[Pixel coordinate grounding data]
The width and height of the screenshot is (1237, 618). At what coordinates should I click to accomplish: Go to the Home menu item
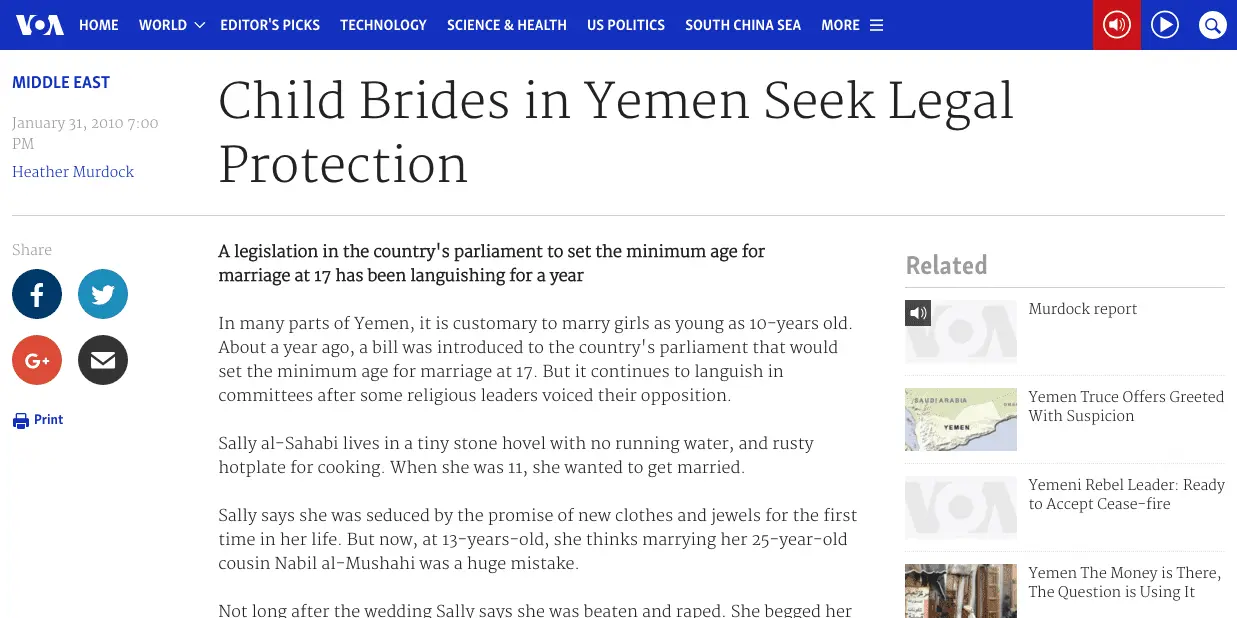[99, 25]
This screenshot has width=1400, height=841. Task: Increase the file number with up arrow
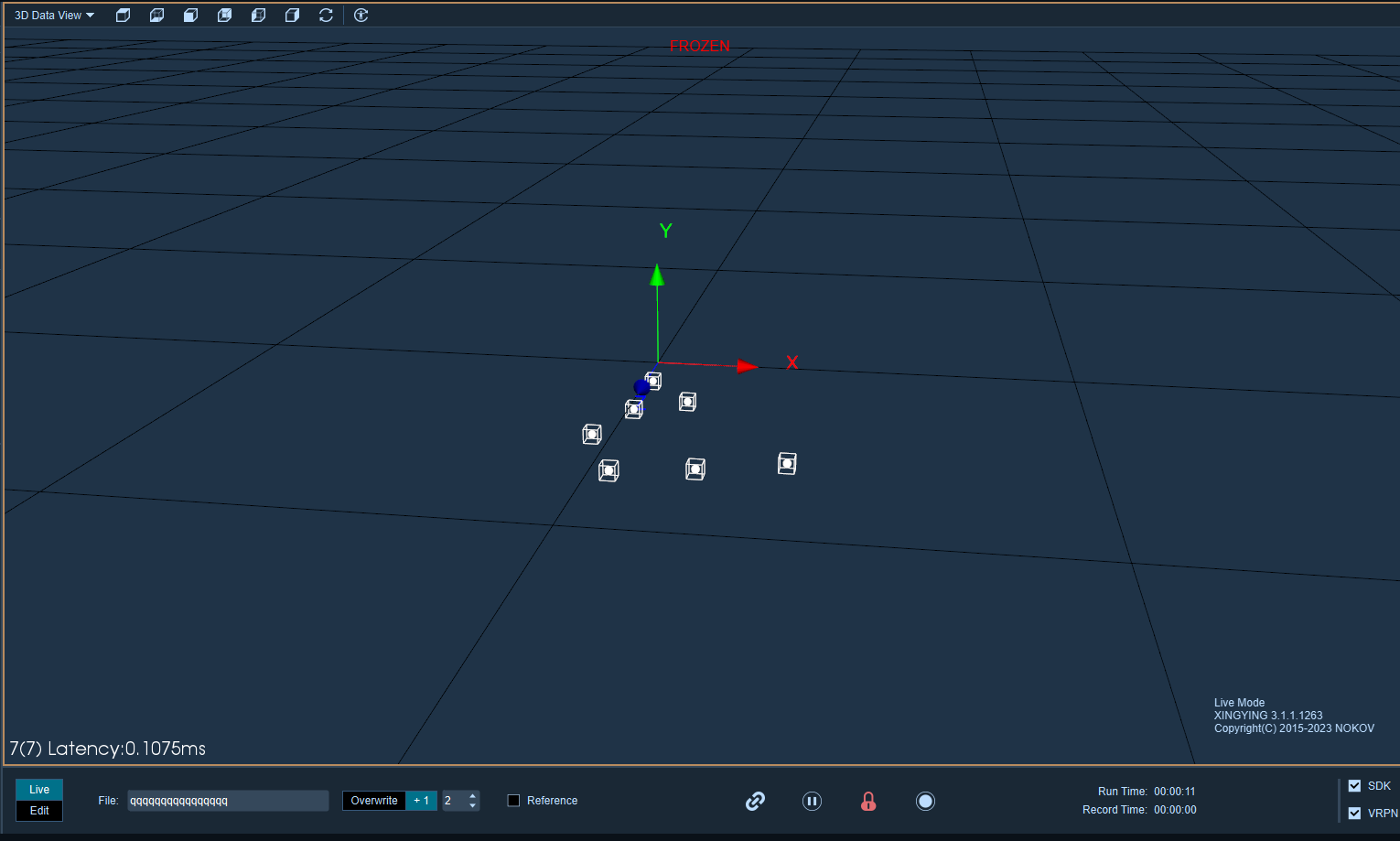point(472,795)
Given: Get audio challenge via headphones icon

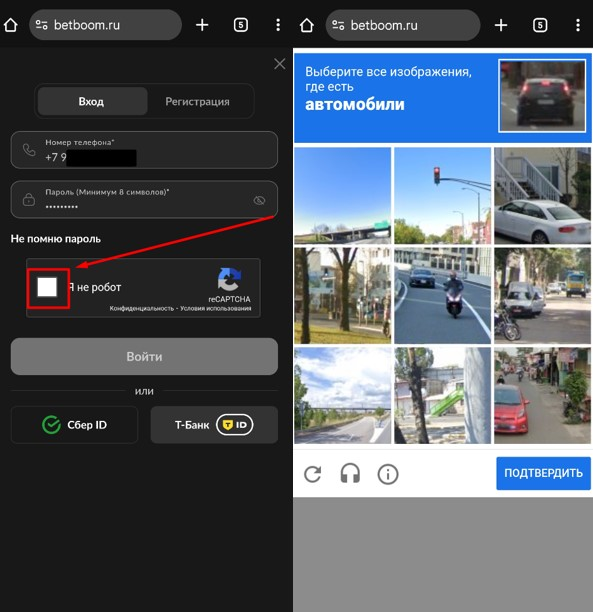Looking at the screenshot, I should [350, 473].
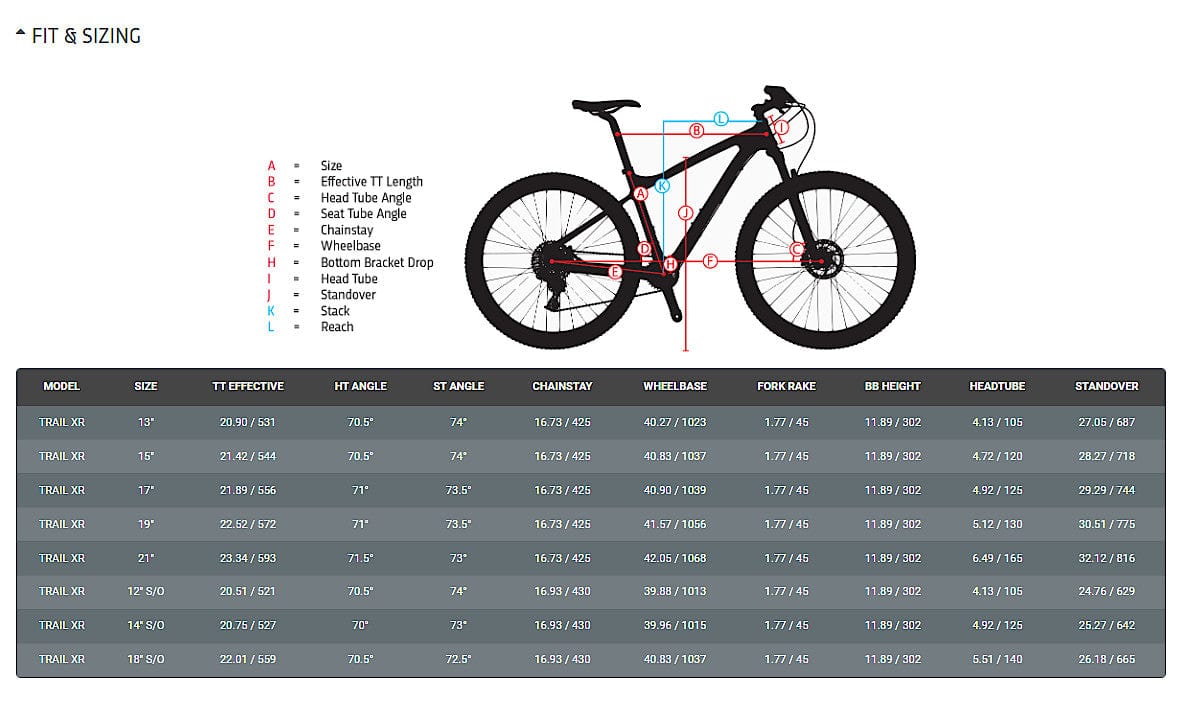
Task: Click the STANDOVER column header
Action: 1106,386
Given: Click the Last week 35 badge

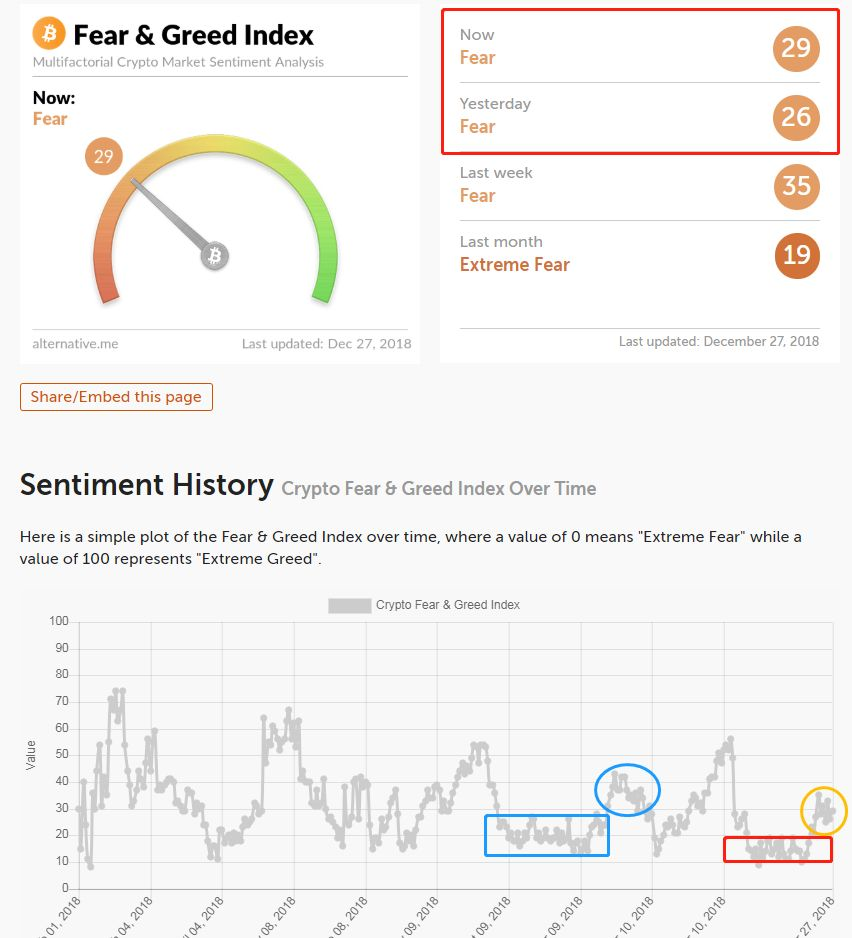Looking at the screenshot, I should point(796,187).
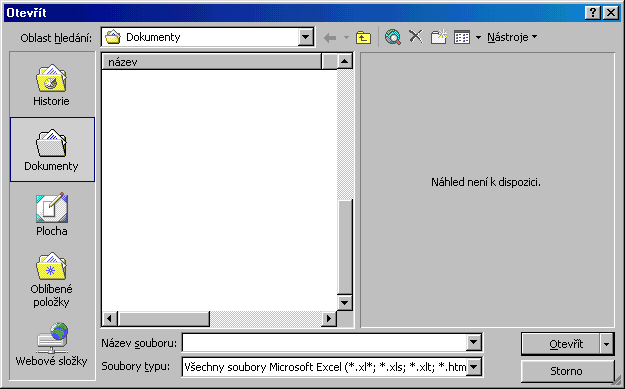This screenshot has width=625, height=389.
Task: Open Webové složky web folders
Action: pos(52,345)
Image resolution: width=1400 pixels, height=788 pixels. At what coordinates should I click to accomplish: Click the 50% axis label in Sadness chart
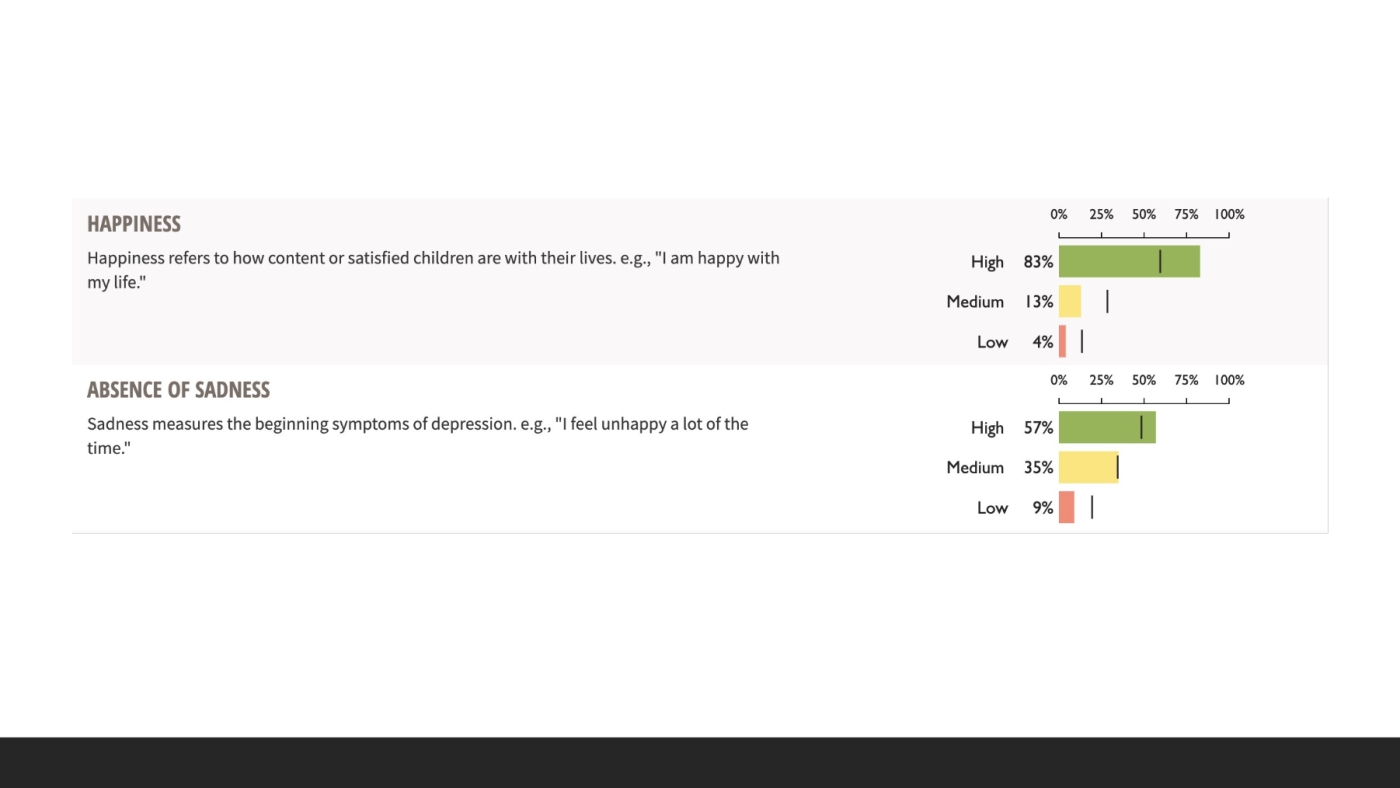[x=1144, y=380]
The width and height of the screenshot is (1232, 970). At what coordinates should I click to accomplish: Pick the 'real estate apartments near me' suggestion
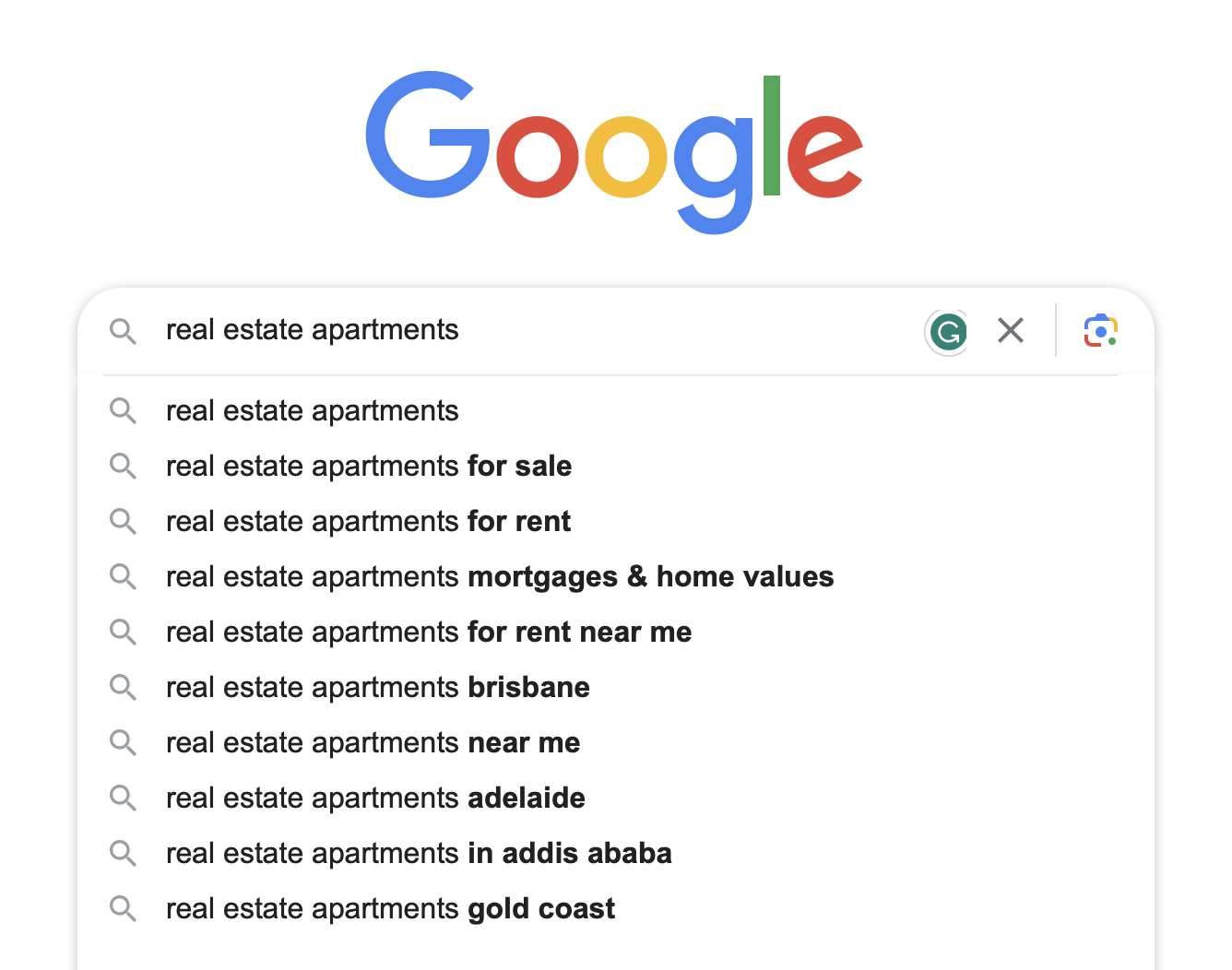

§ WORK INSTRUCTION
Copy every line above word for word and exclude the pictures.

§ EXERCISE RESULT
The width and height of the screenshot is (1237, 618). At what coordinates should I click to accomplish: Go to the Home menu item
[99, 25]
This screenshot has width=1400, height=841. Task: Increase the file number with up arrow
point(472,795)
Given: Get audio challenge via headphones icon

Looking at the screenshot, I should [350, 473].
Task: Click the STANDOVER column header
Action: 1106,386
Given: Click the Last week 35 badge

Looking at the screenshot, I should point(796,187).
This screenshot has width=625, height=389.
Task: Open Webové složky web folders
Action: pos(52,345)
Image resolution: width=1400 pixels, height=788 pixels. At what coordinates should I click to accomplish: Click the 50% axis label in Sadness chart
[x=1144, y=380]
The width and height of the screenshot is (1232, 970). At what coordinates should I click to accomplish: Pick the 'real estate apartments near me' suggestion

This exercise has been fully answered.